Book Thirty Four- The Mysteries of Udolpho


This book was written in 1794, is 672 pages long, and features a heroine that cries a lot and faints even more. That being said, wanna hear something shocking? I really, really liked this book.

Okay, to be sure, it started out a bit slow. The book begins with the very picture of a tranquil family - Monsieur St. Aubert, his demure wife, and his blushing, innocent daughter Emily. This is a family that enjoys the music of the lute, long strolls in the woods, and sudden bursts of poetry composition. They are, of course, as happy as can be, and it's really quite boring. But luckily the plot begins to zip right along - Emily loses not one, but two parents, goes on a journey through France, meets a dashing young Chevalier, dodges a couple marriage proposals, gets kidnapped to Italy, is held in a mysterious, haunted castle with a band of ruffians, and discovers the secrets of her family's past. Oh, and did I mention she faints a lot? She also really loves to repose. I've started saying repose after reading this book, and now my flatmates think I'm crazy. Blame the eighteenth century fiction, I say!

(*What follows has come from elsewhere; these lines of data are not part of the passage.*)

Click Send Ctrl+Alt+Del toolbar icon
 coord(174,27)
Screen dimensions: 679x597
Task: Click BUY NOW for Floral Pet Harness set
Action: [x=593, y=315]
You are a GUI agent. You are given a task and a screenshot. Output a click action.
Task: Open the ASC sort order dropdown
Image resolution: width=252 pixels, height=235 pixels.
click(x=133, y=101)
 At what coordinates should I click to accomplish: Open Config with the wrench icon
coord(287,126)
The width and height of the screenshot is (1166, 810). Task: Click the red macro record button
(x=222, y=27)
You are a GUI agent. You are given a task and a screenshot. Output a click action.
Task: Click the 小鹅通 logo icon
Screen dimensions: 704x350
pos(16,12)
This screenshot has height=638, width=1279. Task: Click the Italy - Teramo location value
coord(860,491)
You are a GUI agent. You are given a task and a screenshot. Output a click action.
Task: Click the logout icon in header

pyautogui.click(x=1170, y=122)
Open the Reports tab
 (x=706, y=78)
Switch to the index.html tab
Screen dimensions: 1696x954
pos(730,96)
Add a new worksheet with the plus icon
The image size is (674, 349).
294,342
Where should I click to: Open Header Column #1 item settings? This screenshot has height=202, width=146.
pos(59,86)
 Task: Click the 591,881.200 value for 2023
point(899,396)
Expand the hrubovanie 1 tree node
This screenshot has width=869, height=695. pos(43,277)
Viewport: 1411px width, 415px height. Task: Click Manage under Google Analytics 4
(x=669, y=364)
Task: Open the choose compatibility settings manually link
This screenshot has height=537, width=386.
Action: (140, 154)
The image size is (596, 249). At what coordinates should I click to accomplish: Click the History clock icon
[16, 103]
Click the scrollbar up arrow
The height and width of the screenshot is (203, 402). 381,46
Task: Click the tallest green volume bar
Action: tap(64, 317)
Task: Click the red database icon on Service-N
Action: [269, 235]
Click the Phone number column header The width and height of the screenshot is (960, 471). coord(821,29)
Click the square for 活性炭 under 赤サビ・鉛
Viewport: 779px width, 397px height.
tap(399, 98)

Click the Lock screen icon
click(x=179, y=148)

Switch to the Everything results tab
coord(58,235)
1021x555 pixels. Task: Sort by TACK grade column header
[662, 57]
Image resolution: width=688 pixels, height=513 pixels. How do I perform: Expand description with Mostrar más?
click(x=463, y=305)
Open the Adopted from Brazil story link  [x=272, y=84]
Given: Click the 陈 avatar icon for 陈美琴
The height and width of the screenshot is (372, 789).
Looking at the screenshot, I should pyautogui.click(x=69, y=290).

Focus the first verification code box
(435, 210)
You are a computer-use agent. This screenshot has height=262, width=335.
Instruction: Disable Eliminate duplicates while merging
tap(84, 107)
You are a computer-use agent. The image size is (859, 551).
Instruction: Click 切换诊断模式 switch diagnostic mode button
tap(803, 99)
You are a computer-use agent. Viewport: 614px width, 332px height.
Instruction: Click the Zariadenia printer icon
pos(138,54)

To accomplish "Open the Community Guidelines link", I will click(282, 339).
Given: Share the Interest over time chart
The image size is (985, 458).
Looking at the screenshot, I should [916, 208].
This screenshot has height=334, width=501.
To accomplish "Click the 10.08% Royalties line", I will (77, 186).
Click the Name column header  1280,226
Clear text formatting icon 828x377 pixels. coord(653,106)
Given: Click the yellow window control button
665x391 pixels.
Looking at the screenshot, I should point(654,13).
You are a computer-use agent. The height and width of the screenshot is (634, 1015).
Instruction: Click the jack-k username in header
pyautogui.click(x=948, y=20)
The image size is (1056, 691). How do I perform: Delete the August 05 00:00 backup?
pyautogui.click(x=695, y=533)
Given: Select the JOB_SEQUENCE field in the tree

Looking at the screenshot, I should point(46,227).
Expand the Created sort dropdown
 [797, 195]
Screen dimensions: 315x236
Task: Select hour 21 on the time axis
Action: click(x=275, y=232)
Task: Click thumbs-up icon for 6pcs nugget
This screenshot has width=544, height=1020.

I took me awhile to get past the language in this book, first off, and it is a bit off-putting to have a heroine that's constantly bursting into tears at the mere thought of her lost love. But all that being said, Emily really is a brave girl, especially for the time period, and she ends up learning how to handle herself quite well. I think one of the points Radcliff was trying to make with this book was "Control your passions, be levelheaded, act demurely," but what I got out of it was, "No one's gonna stick up for you, so it's time to grow up and make the hard decisions the best you can." Not a bad theme, I'd say. I mean, most of the book is about the epic romance between Emily and Valancourt, and of the two of them, he's more of the hysterical princess, always babbling about running off and forever parting and the shade of love being pulled over his eyes....the reversal of gender roles is kind of refreshing. I may have started off scoffing at Emily, but after we had traveled almost seven hundred pages together, I started to feel almost like we were....friends, I guess? Don't judge me, I know I'm a book nerd. It's just that the book is so focused on Emily's trials and inner conflicts that I ended up feeling like I really got to know her, and liked her better for it. I think that's the mark of a good author, which Radcliff has certainly proven herself to be.

Another thing I really enjoyed about this book was the beautiful descriptions of nature. You'd think that after the seventh time she had described a sunset sinking into the distant Pyrenees, it would start to get old. Maybe I'm just a hopeless nature lover, but it didn't feel stale to me, and her language was so evocative and lovely - people just don't write like that anymore. It reminds me of when we were all in English class in like middle school and first learned what imagery was, and had to write all sorts of nonsense about the "shimmery, sparkling blue water" and such. Well, that's bad imagery. This is good imagery - a passage where Emily is on the ramparts of Udolpho watching a lightning storm.

"Sometimes, a cloud opened its light upon a distant mountain, and, while the sudden splendour illumined all its recesses of rock and wood, the rest of the scene remained in deep shadow; at others, partial features of the castle were revealed by the glimpse -- the ancient arch leading to the east rampart, the turrent above, or the fortifications beyond, and then, perhaps, the whole edifice with all its towers, its dark massy walls and pointed casements would appear, and vanish in an instant."

There is a very small moment that I also really connected with. Near the end of the book, the Lady Blanche is looking out the window of her chateau at the first ocean sunset she's ever seen. Blanche had spent the better part of the past few years locked in a convent, but as she gazes out at the sun over the water, she feels closer to God than any time she spent with the nuns, and wonders how people could think to find Him in anything other than nature. Quite pantheistic for the eighteenth century.

I've got one last thing to address - the spooky parts of the story, of course! The back cover of the copy I have explains that Radcliff was an inspiration to everyone from Poe to Sade, and all the creepy hauntings and inexplicable events she has included within the book were some of the precursors to modern horror stories. I love a ghost story as much as anyone, so I was a little disappointed when Radcliff appeared to be frantically tying up loose ends in the last thirty pages or so, including logical explanations for all the hauntings and disappearances within the castles. I would have loved for a few unsolved mysteries to stay in there to keep on puzzling the readers, but you can't have everything, and given that this book was probably intended for young ladies, it wouldn't do to frighten them.

In summary: A surprisingly engaging and beautiful book about fortitude and perseverance. I would love to read this my children, if my children could understand words like "tempest" and "lamentation". I can dream, right?